March is famous in Boston for St. Patrick’s Day and the celebration of all things Irish.  The history of the Irish in Boston can be traced, in part, through public art on Boston Common, the Public Garden, and Commonwealth Avenue Mall.

Patrick Collins Memorial 

Commonwealth Avenue Mall
 (Between Clarendon and Dartmouth Streets)

Patrick Collins was the second Irish-born mayor of Boston (1902-05). Born in County Cork, his family moved to South Boston when he was a child. He started in the trades as an upholsterer, became active in the trade union movement, entered politics and during his time in the state legislature he studied law at Harvard Law School.  Mayor Collins took office after a distinguished public career of four years in the State Legislature, six years as Congressman, and four years as United States Consul General in London appointed by  President Grover Cleveland.

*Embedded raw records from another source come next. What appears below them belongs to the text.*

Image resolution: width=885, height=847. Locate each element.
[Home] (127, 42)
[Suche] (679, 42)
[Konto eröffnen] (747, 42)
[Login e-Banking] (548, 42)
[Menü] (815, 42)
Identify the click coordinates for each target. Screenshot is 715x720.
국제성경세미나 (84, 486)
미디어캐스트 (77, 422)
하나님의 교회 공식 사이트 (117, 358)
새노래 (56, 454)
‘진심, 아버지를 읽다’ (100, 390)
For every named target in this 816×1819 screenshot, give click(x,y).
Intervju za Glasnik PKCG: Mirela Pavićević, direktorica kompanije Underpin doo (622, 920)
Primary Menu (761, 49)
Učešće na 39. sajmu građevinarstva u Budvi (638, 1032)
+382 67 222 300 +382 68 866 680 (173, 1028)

In his first inaugural address, he said: “The chief trouble with commercial Boston is that it seeks to do all its best business in one square mile of land. The result is congestion, very high rents within that area, and somewhat ragged prospects beyond. More business centers of the first class…will make Boston a better and a greater city. For this purpose, I may be counted an expansionist of the most extreme type.”

He died suddenly while in office, and he was so popular that funds for his memorial were raised in just six days from thousands of small contributions given by the residents of Boston.

Boston Massacre Memorial

Boston Common (near Tremont Street between Avery St. and West St.)

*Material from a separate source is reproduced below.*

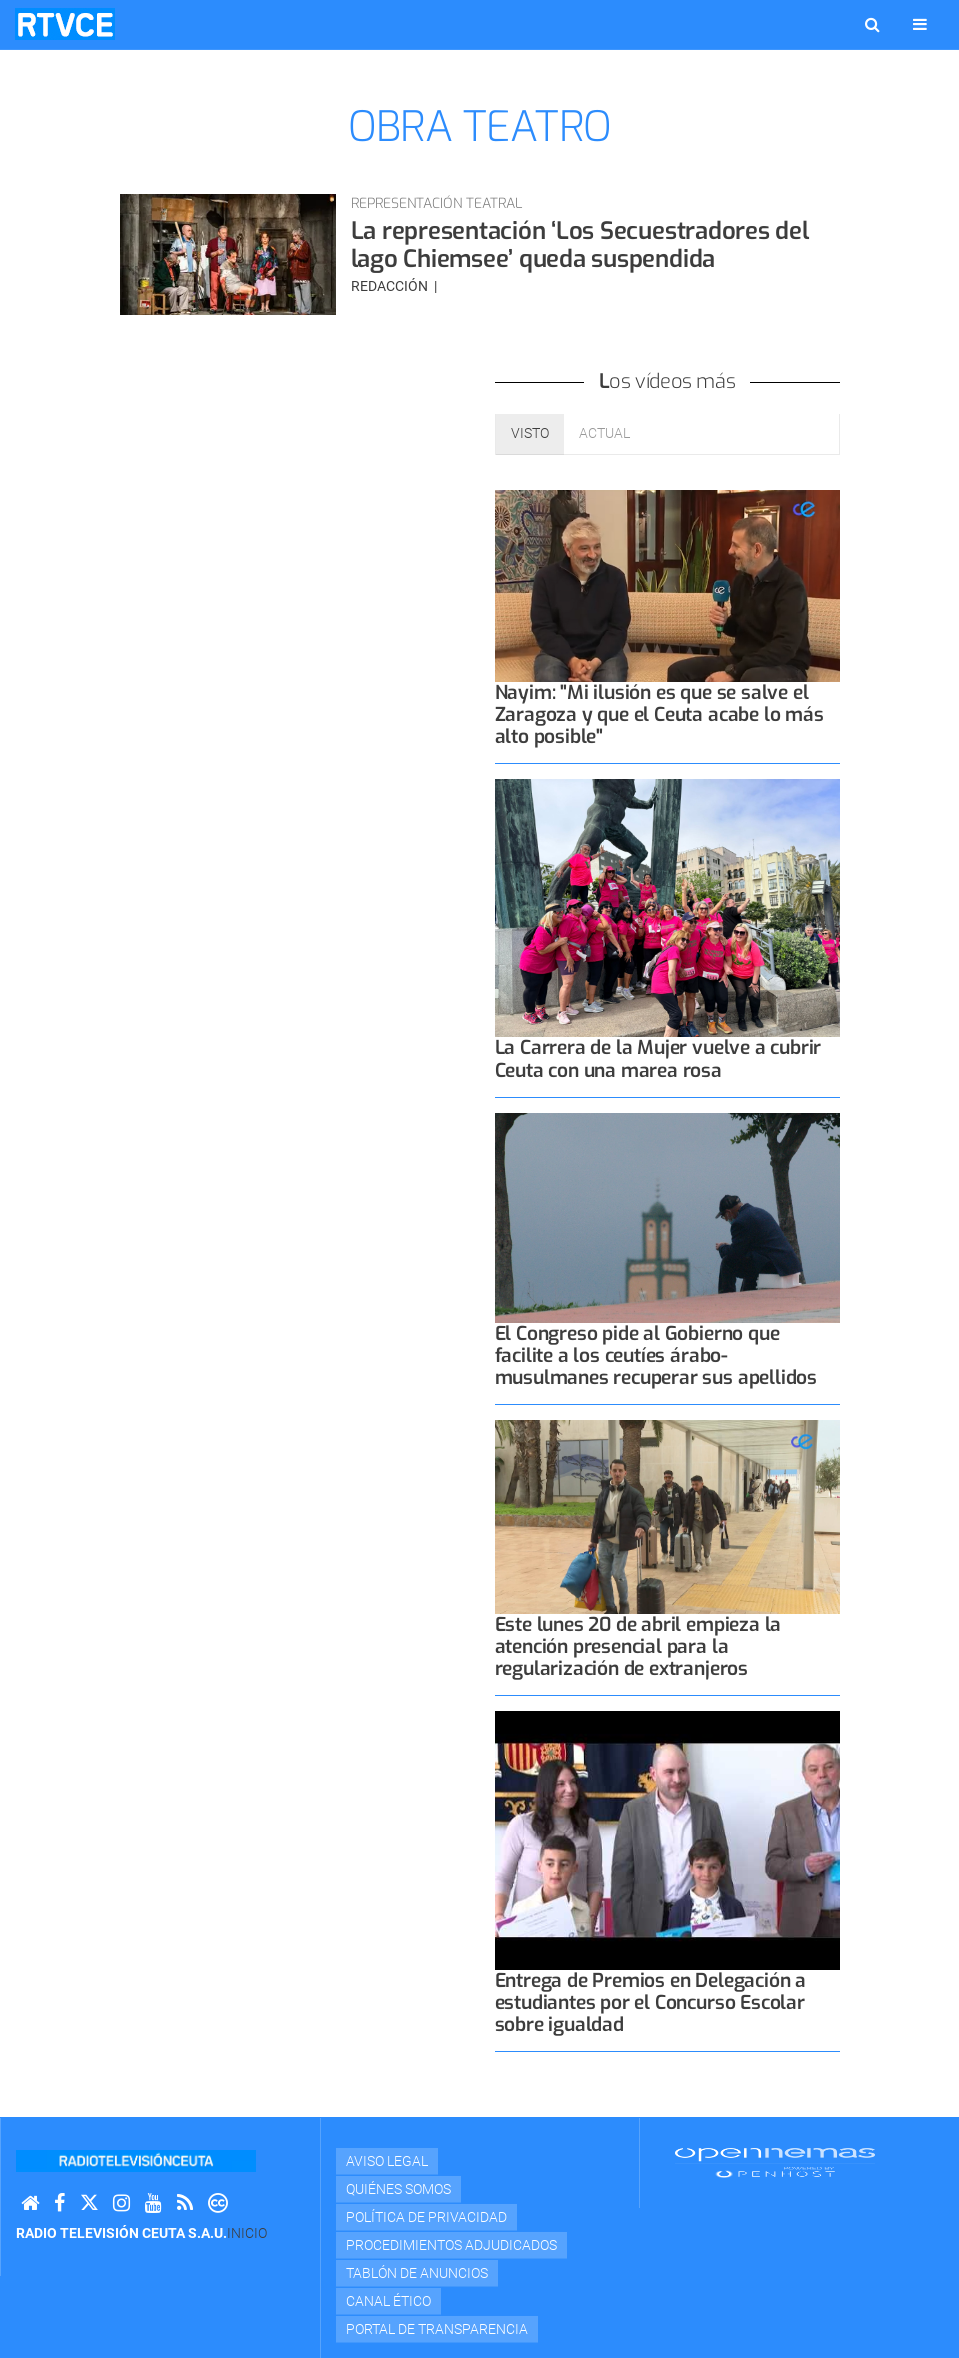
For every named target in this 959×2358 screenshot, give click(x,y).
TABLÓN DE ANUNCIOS (417, 2273)
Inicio (247, 2233)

The Boston Massacre Memorial on Boston Common has a strong Irish connection.  The incident occurred on March 5, 1770, when British Army soldiers shot and killed Colonists while under attack by a mob.

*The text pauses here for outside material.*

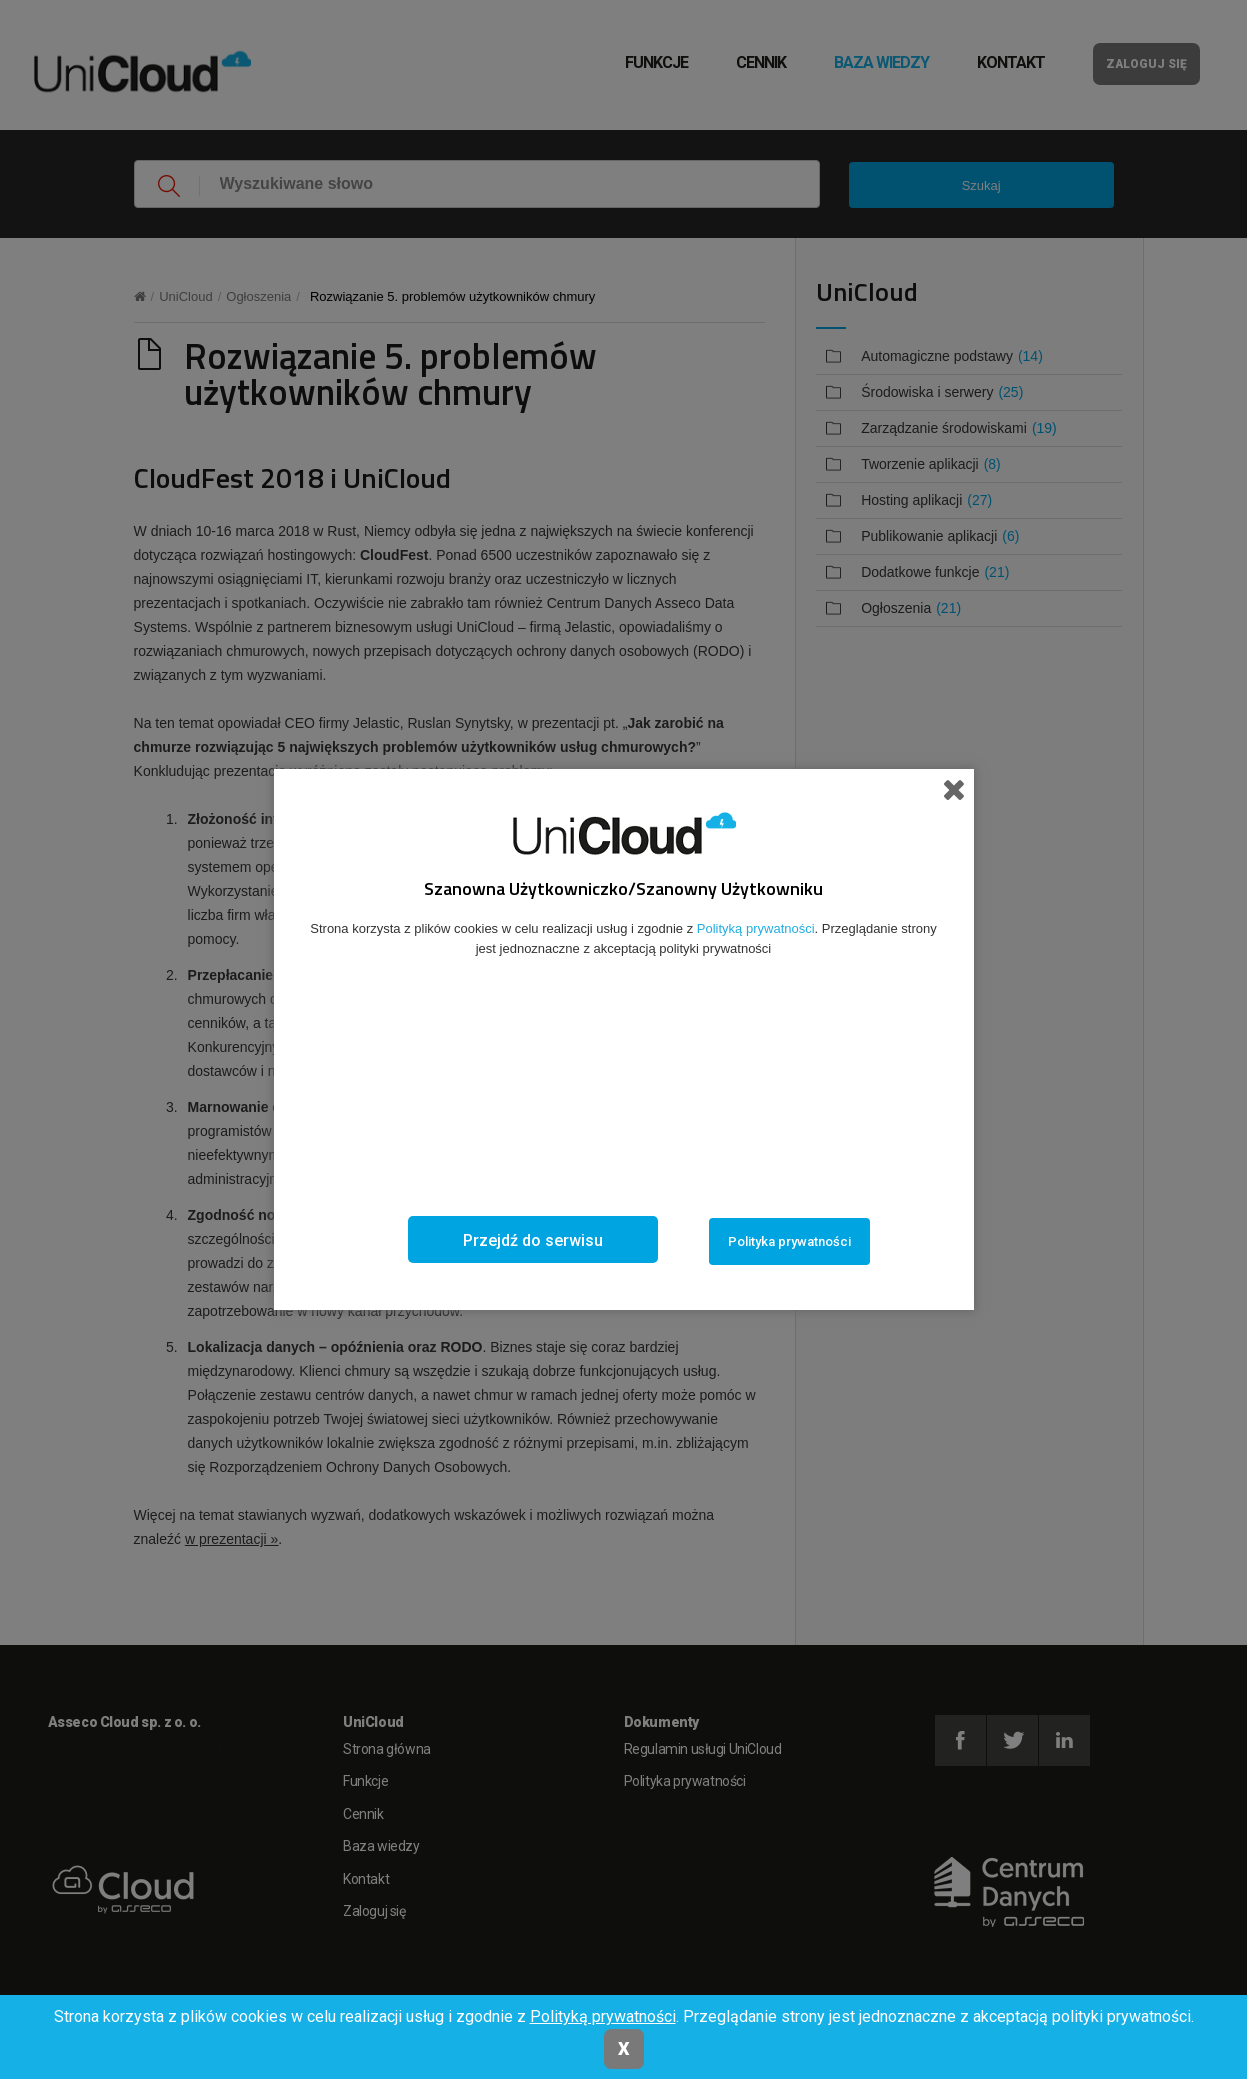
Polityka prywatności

In a very tense atmosphere, a mob formed around a British sentry, harassing him. Eight additional soldiers came to his aid, and they were set upon by the Boston crowd.  The soldiers fired into the crowd without orders, instantly killing three people and wounding others. Two people died later of their wounds.  It is interesting in these times to note the race and status of two of the first casualties in America’s fight for freedom.  Crispus Attucks, of African and Wampanoag descent, is widely considered to be the first American casualty of the American Revolution.  Thomas Carr, an Irish immigrant who died two days later of his wounds, provided crucial testimony about the event to lawyer John Quincy Adams who successfully defended the British soldiers in court.

Commodore John Barry Memorial

Boston Common, along Tremont Street (Next to Visitors Information Center)

Born in Ireland, in County Wexford, he went to sea as a young man, rising in the ranks, eventually making the maritime center of Philadelphia his home. As the young captain of The Black Prince, Barry set the record for the fastest day of sailing ever recorded in the 18th century. He presented an imposing figure on the deck at 6’4″ known as “Big John” Barry.

He had a life-long enmity of oppression and the British, and when war with England seemed imminent, Barry immediately offered his services to the fledgling congress. At the outset of the Revolution, Barry was given the singularly important task of outfitting the first Continental Navy ships. Barry won the first and the last naval battles of the Revolutionary War.  He received Commission Number One in the new American Navy from President Washington in 1794. Barry outfitted and supervised the construction of the first frigates built under the Naval Act that same year.  He is widely considered to be the Father of the American Navy.

Thomas Cass Memorial 

Boston Public Garden,  Boylston Street Mall

Thomas Cass was born in Queen’s County Ireland in 1821. He came to Boston with his family as a young man and became a successful businessman. When the Civil War broke out, Cass was given permission from the Governor of Massachusetts to raise a regiment of volunteer infantry, the 9th Massachusetts, consisting primarily of Irish immigrants. Initial funding for the regiment came from Patrick Donahoe, publisher of the Boston Pilot, the official newspaper of the Archdiocese of Boston.

The regiment fought bravely under the command of Colonel Cass in numerous engagements including the Battle of Mechanicsville, and the Battle of Malvern Hill as part of the Union Army Peninsular Campaign to capture the city of Richmond, Virginia. In 1862, Colonel Cass was mortally wounded at Malvern Hill and died shortly after in Boston.  He was buried with military honors at Mount Auburn Cemetery in Cambridge.  The first memorial statue erected in the Public Garden for Colonel Cass was so criticized for its lack of artistic merit that the Society of the Ninth Regiment commissioned a new bronze statue that is there today.